At the center of Kwanzaa celebrations are seven principles, called the Nguzo Saba. Breanna Edwards writes for The Root that the principles include: umoja, or unity; kujichagulia, or self-determination; ujima, or collective work and responsibility; ujamaa, or cooperative economics; nia, or purpose; kuumba, or creativity; and imani, or faith.

Kwanzaa’s name and the names of the seven principles come from Swahili, according to History.com. The name comes from the phrase “matunda ya kwanza,” which means “first fruits” in the East African language.

But one historian points out that Swahili might not have been the most appropriate language for an African-American holiday. Kwanzaa, writes John McWhorter for The Root, “was rooted in a ‘60s fashion for treating Swahili as black America’s ‘ancestral’ language.” The choice of Swahili was an innocent one, he writes, but it ignored the fact that black Americans’ ancestors mostly came from West Africa.

Picking any one language from the enormous continent of Africa, home to 54 independent countries and many more linguistic divides, is a hard task, he writes. But McWhorter suggests Twi, which is spoken in Ghana. “Many slaves brought to the New World by the English, or sold to them, were from Ghana, then known famously as the Gold Coast, where Twi was the dominant local language,” he writes. “Just as important, a great many Ghanaians have relocated to the United States in the past 40 years, and therefore, someone trying to pick up some Twi could have native speakers to practice with.”
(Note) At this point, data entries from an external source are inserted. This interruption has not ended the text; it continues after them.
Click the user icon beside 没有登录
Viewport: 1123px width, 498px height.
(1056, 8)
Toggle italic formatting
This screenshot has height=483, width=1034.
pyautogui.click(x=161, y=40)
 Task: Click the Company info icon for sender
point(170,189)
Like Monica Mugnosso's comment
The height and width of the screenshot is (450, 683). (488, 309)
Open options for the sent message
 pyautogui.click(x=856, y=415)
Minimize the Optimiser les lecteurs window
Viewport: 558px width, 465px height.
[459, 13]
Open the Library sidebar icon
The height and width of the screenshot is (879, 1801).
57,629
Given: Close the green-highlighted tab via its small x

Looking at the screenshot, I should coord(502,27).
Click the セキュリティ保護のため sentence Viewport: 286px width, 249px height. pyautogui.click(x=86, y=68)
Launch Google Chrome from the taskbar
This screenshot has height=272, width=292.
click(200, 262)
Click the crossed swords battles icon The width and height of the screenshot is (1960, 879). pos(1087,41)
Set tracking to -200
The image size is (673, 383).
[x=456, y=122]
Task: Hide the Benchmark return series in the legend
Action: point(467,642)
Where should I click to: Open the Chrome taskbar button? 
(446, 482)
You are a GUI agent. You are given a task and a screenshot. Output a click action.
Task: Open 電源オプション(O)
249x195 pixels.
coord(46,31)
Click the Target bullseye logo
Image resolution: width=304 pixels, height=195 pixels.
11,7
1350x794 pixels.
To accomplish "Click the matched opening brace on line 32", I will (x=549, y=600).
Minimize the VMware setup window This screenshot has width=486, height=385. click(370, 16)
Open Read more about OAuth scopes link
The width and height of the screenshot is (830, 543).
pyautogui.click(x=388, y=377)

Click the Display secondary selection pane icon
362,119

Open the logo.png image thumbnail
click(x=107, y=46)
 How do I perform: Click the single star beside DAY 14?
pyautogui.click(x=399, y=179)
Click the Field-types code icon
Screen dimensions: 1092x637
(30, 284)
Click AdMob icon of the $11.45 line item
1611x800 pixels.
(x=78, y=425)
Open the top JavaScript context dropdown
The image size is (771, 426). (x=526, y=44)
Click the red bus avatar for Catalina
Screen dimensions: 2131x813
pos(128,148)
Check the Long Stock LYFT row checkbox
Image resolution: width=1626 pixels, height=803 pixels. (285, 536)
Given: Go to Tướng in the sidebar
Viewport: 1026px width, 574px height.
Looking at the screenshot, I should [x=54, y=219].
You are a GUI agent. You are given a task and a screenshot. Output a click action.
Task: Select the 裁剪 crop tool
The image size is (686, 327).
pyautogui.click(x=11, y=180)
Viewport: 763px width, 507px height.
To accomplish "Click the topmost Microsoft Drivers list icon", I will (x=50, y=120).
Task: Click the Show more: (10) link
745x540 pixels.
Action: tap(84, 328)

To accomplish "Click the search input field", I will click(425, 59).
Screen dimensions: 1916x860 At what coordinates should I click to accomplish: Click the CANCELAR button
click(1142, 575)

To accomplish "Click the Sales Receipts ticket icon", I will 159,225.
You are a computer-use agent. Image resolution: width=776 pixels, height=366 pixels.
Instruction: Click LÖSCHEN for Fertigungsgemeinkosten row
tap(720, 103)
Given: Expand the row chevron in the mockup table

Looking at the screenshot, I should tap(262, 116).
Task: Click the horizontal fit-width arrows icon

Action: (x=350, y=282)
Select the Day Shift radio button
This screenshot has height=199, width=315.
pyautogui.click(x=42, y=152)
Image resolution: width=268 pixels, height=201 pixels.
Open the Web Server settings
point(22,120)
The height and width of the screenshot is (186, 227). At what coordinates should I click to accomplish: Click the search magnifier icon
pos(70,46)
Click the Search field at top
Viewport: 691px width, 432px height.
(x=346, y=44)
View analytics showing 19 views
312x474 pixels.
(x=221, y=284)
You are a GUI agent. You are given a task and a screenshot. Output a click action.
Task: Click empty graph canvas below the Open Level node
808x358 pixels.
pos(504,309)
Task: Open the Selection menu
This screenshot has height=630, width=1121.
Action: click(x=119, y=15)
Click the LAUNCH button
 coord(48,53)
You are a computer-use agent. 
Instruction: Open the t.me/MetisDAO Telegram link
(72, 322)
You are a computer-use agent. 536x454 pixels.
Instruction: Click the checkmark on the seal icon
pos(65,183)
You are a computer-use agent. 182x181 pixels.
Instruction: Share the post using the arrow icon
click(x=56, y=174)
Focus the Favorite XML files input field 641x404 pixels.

Kwanzaa ends with a day of reflection on the first day of the new year.  It's a time when people are supposed to think about the challenges and achievements of the year that's past. Neal says that's why the holiday is still important: “If there’s any opportunity for black folks in this country to be able to come together and look backward at what we’ve just achieved in the past year, and have the opportunity to plan for our future, I think there’s always value in that.”